Tonight I was craving something savory and warm, even though it’s Spring in the NorthEast it was cold and rainy today 🙁 So I took inventory of my fridge and came up with this delicious dinner!
Whenever I’m exhausted and starving I always default to roasting or sautéing some veggies and piling them on top of some grains. The frozen rice at Trader Joe’s makes life super easy, especially on week nights when you’re too hungry to wait for delivery but too lazy to cook.
I’ve been on a huge mushroom kick lately and this recipe is super simple and really delicious.
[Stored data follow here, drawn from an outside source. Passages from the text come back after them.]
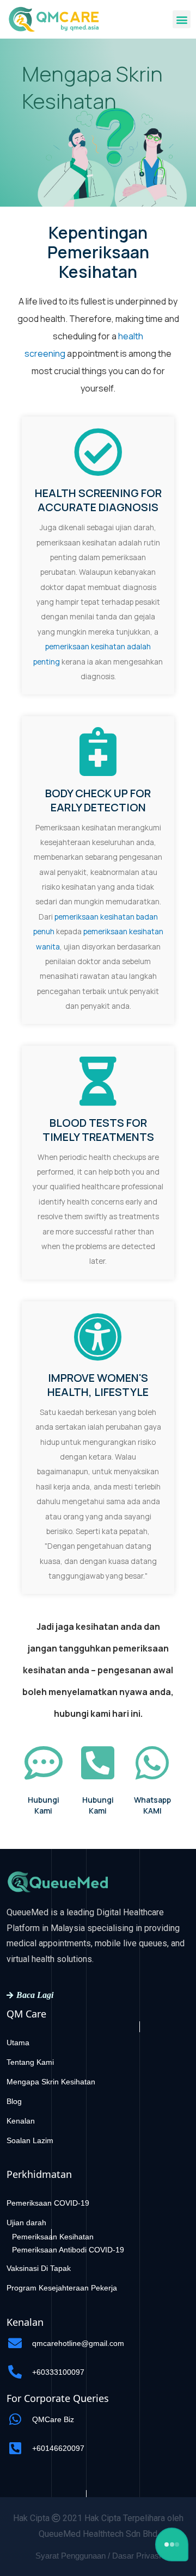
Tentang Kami (30, 2062)
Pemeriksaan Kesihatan (53, 2236)
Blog (14, 2101)
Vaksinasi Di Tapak (39, 2268)
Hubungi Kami (43, 1805)
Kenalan (21, 2120)
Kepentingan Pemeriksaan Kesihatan (98, 252)
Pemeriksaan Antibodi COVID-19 (68, 2249)
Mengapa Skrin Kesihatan (51, 2081)
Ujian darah (26, 2222)
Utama (18, 2042)
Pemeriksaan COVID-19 (48, 2203)
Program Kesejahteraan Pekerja (62, 2287)
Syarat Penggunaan (70, 2555)
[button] (182, 19)
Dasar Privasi (136, 2555)
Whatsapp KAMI (152, 1805)
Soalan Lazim (30, 2140)
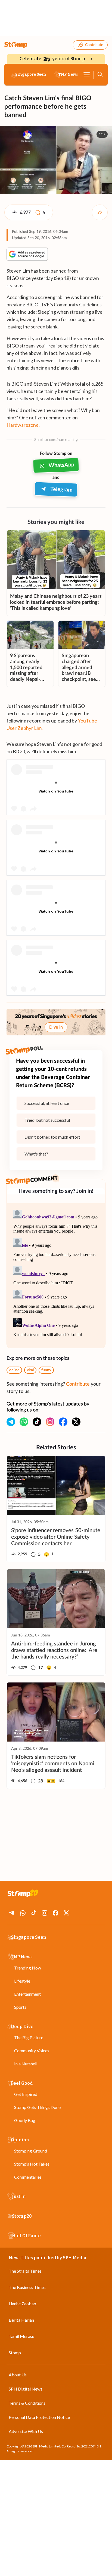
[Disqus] (56, 1276)
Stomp (15, 2352)
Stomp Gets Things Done (37, 2107)
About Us (18, 2374)
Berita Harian (21, 2319)
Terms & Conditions (27, 2403)
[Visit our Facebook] (63, 1421)
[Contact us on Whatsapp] (24, 1421)
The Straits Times (25, 2270)
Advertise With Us (26, 2431)
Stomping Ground (30, 2150)
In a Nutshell (25, 2063)
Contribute (94, 45)
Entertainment (27, 1993)
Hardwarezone (23, 425)
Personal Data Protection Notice (39, 2417)
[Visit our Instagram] (50, 1421)
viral (30, 1370)
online (14, 1370)
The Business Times (27, 2287)
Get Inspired (25, 2094)
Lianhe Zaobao (22, 2303)
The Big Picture (28, 2037)
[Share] (99, 212)
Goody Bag (24, 2120)
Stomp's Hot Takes (31, 2163)
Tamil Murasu (21, 2336)
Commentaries (28, 2176)
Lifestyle (22, 1980)
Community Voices (31, 2050)
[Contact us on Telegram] (11, 1421)
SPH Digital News (25, 2388)
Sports (20, 2007)
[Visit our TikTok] (37, 1421)
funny (46, 1370)
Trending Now (27, 1967)
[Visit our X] (76, 1421)
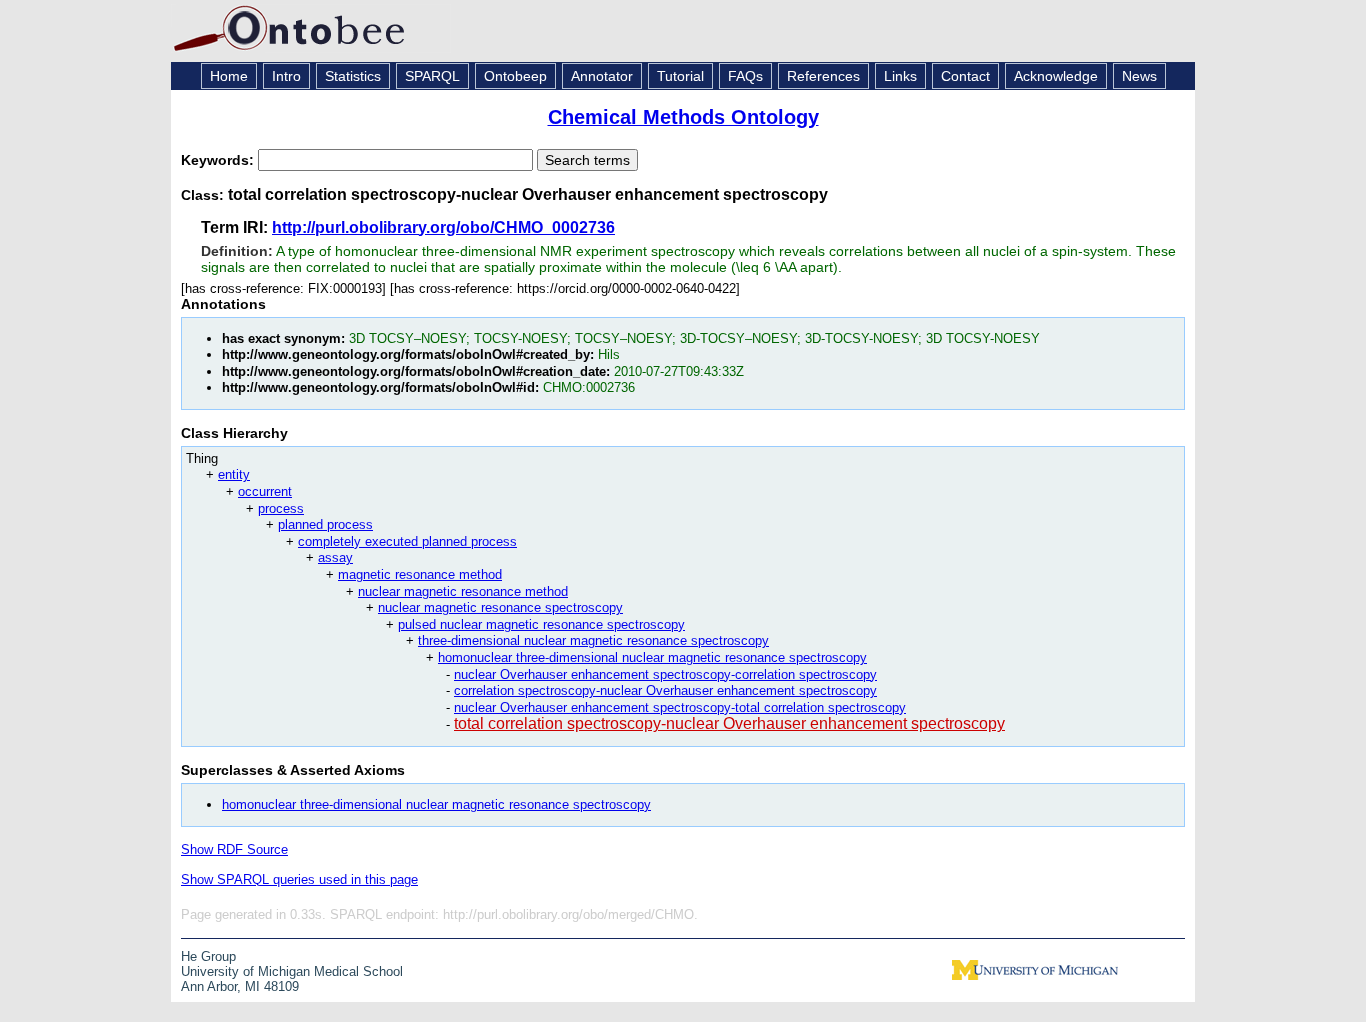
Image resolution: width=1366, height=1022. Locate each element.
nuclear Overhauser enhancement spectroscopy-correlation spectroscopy (665, 674)
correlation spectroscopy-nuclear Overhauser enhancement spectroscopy (665, 690)
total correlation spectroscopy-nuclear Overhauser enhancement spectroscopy (729, 723)
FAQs (745, 76)
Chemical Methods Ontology (683, 117)
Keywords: (219, 160)
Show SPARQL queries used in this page (299, 879)
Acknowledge (1056, 76)
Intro (286, 76)
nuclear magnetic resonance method (463, 591)
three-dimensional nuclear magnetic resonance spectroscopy (593, 640)
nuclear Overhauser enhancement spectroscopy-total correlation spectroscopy (680, 707)
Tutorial (680, 76)
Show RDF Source (234, 849)
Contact (965, 76)
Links (900, 76)
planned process (325, 524)
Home (229, 76)
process (281, 508)
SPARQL (432, 76)
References (823, 76)
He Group (208, 956)
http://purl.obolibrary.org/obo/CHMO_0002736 (443, 227)
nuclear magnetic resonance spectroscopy (500, 607)
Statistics (353, 76)
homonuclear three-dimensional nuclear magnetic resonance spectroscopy (652, 657)
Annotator (602, 76)
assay (335, 557)
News (1139, 76)
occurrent (265, 491)
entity (234, 474)
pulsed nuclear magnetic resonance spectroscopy (541, 624)
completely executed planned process (407, 541)
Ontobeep (515, 76)
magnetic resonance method (420, 574)
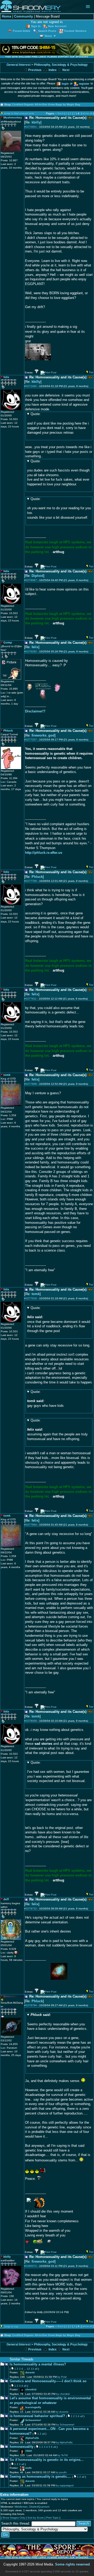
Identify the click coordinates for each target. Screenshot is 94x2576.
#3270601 (30, 126)
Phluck (37, 877)
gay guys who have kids (45, 1399)
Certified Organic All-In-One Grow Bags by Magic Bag (46, 104)
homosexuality (21, 2447)
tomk (36, 1294)
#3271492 (30, 386)
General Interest (19, 64)
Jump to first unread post (19, 113)
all (36, 2368)
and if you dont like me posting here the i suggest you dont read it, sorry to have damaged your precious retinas (58, 423)
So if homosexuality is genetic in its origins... (47, 2460)
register (84, 83)
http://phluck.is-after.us (43, 853)
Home (6, 16)
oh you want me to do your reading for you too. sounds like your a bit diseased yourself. (59, 508)
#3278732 (30, 1908)
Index (52, 70)
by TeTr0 (62, 2455)
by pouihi (61, 2472)
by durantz (62, 2411)
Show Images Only (13, 2517)
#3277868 (30, 1083)
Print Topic (52, 2517)
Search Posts (47, 31)
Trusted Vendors (75, 31)
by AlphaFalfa (64, 2442)
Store (48, 35)
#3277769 (30, 880)
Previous (34, 70)
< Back (59, 113)
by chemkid (63, 2393)
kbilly (36, 122)
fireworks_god (43, 735)
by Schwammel (65, 2424)
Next (65, 70)
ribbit (28, 2450)
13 (32, 2368)
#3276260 (30, 651)
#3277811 (30, 998)
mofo (28, 2467)
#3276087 (30, 580)
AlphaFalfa (32, 2438)
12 (28, 2368)
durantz (30, 2372)
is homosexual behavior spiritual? (37, 2416)
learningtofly (33, 2407)
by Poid (62, 2376)
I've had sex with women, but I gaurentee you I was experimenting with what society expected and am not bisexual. (58, 1772)
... (25, 2368)
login (65, 83)
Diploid (37, 576)
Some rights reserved (72, 2564)
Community (23, 16)
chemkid (30, 2389)
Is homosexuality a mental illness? (38, 2364)
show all (87, 113)
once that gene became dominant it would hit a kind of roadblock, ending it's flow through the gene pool (58, 1319)
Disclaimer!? (35, 711)
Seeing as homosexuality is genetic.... (40, 2476)
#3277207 (30, 739)
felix (35, 647)
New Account (57, 26)
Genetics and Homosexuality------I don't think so (48, 2381)
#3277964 (30, 1524)
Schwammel (33, 2420)
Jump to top (11, 2326)
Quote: (36, 414)
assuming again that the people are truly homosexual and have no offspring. (57, 1430)
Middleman (21, 2506)
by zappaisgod (65, 2485)
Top (91, 372)
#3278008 (30, 1720)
You just sauté some mushrooms with a ton of fresh garlic, add some wilted spinach, pile it all on top of a mound of quinoa and you have a super satisfying dinner for those chilly nights.
- ½ cup Quinoa, rinsed
- ½ cup Vegetable Broth
- ½ cup Water
- 1 Tablespoon Parsley, chopped
- Splash of Olive Oil
- Salt and Pepper, to taste
- 1-2 Large Shallots (about ½ cup), chopped
- ¼ cup Olive Oil
- 8 oz Mixed Wild Mushrooms (around 2 cups), chopped
- 2 Tablespoons of Avocado Oil
- 1 teaspoon Salt
- 1Tablespoon Garlic (about 3 cloves), minced
- ¼ cup Parsley, chopped
- 2 cups Spinach, roughly chopped
- Crushed Red Pepper (optional)
- Add quinoa, broth, and water to a pot and bring to a boil, cover and reduce to simmer for 15 minutes or until liquid is absorbed
- Remove from heat and add a splash of olive oil, parsley, salt, and pepper and put the lid back on to keep warm
- Heat ¼ cup of olive oil in a heavy bottom dish, like a dutch oven, over medium heart
- Add your chopped shallots and sweat them until translucent, about 5 minutes
- Add mushrooms, avocado oil, and salt to onions and cook until the mushrooms soften and begin to release their juices, about 10 minutes
- Add the minced garlic and cook for another minute
- Turn the heat off and toss in the parsley and spinach, mix until combined and cover to allow the spinach to wilt
- Begin plating the quinoa in a shallow dish and spoon the mushroom mixture on top
- Season with crushed red pepper and enjoy!